The Science of a Targeted Immune Strike

At the heart of IMNN-001's success is Imunon's proprietary TheraPlas platform, a novel technology designed to solve a long-standing problem in immunotherapy. The treatment uses a DNA plasmid to deliver the genetic code for Interleukin-12 (IL-12), a powerful cytokine known for its ability to activate a robust anti-cancer immune response by mobilizing T-lymphocytes and natural killer (NK) cells.

Previous attempts to use IL-12 as a cancer therapy were thwarted by severe systemic toxicity when the protein was administered throughout the body. The TheraPlas platform bypasses this critical issue.
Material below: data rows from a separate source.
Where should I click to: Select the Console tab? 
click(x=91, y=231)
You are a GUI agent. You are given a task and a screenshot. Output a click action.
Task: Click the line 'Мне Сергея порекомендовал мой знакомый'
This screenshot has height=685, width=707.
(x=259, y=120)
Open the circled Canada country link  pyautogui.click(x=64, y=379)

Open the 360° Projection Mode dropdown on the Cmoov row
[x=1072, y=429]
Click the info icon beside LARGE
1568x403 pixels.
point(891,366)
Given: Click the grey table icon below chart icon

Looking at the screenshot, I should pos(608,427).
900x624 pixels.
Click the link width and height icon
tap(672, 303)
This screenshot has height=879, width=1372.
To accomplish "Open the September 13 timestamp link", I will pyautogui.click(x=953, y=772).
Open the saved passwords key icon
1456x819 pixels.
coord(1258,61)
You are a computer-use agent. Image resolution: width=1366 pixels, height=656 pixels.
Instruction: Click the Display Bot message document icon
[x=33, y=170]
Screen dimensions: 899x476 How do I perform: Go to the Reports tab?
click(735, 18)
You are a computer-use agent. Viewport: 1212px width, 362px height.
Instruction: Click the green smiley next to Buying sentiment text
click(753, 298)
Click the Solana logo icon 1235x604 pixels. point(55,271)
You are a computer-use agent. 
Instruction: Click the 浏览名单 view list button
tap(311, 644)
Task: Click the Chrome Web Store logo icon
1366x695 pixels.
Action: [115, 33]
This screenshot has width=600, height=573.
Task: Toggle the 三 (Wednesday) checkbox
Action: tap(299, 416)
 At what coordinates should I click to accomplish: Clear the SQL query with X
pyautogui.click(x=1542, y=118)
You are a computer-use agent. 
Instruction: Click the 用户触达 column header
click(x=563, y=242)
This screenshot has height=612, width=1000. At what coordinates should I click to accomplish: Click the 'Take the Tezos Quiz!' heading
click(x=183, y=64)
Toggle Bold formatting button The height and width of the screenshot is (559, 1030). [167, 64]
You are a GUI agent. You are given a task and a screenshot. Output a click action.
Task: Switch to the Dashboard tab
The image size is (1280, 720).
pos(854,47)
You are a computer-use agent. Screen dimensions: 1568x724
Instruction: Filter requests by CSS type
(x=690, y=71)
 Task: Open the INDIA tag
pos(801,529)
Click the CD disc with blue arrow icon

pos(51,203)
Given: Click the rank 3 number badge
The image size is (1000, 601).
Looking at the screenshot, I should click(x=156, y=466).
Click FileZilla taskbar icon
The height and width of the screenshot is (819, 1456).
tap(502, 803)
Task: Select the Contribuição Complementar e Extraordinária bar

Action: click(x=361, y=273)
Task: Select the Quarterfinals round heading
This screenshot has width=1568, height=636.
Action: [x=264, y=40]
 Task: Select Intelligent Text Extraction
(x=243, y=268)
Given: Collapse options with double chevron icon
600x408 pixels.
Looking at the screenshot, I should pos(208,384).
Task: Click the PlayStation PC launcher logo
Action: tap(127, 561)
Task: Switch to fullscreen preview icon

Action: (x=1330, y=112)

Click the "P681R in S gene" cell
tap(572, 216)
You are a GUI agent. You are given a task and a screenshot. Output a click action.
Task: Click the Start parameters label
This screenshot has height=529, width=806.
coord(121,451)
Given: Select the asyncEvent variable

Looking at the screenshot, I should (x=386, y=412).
By encasing the IL-12 DNA in a nanoparticle, IMNN-001 is administered directly into the peritoneal cavity—the area where ovarian cancer resides and metastasizes. This allows for localized transfection of cells, which then produce and secrete IL-12 directly within the tumor microenvironment.

This targeted approach effectively turns immunologically 'cold' tumors 'hot,' remodeling the local environment to favor an anti-tumor attack without causing the dangerous systemic side effects like cytokine release syndrome. The OVATION 2 trial confirmed this favorable safety profile, reporting no serious immune-related adverse events, a key differentiator from many other immunotherapies. The most common side effects were manageable and included abdominal pain and nausea, consistent with intraperitoneal administration.

A Promising Path to Market

Building on the strength of the Phase 2 data, Imunon is actively enrolling patients in its pivotal Phase 3 OVATION 3 study. The trial is designed in alignment with the U.S. Food and Drug Administration (FDA) and includes two planned interim analyses. These analyses create a strategic opportunity for an accelerated timeline to file a Biologics License Application (BLA), particularly if the primary endpoint of overall survival shows strong statistical significance early in a key patient subgroup.

That subgroup consists of patients whose tumors are positive for homologous recombination deficiency (HRD+), a genetic signature that includes BRCA mutations. In the OVATION 2 study, this HRD+ population showed an even stronger response to IMNN-001, with a hazard ratio of 0.42, suggesting a profound benefit. For patients in the trial who later received PARP inhibitors as maintenance therapy, the median overall survival in the IMNN-001 arm had not even been reached after five years of follow-up, compared to just 37 months in the control arm.

IMNN-001 has already received both Fast Track and Orphan Drug designations from the FDA. These designations are intended to expedite the development and review of drugs that address serious conditions and unmet medical needs. They provide benefits such as more frequent FDA communication, a potential for rolling review of the BLA, and seven years of market exclusivity upon approval, creating a clearer regulatory and commercial path for Imunon.

Despite the positive clinical news, the company's financial position reflects the high-risk, high-reward nature of clinical-stage biotechnology. With a market capitalization hovering near its 52-week lows, Imunon's stock (NASDAQ: IMNN) has been volatile. However, some analysts maintain a 'Buy' rating, seeing significant upside potential if the OVATION 3 study validates the earlier findings. The company has stated it is focused on financial discipline as it advances its pivotal trial, which will be the ultimate arbiter of IMNN-001's future and the company's future. As enrollment continues, the oncology community watches with cautious optimism, hopeful that a new standard of care for ovarian cancer is finally within reach.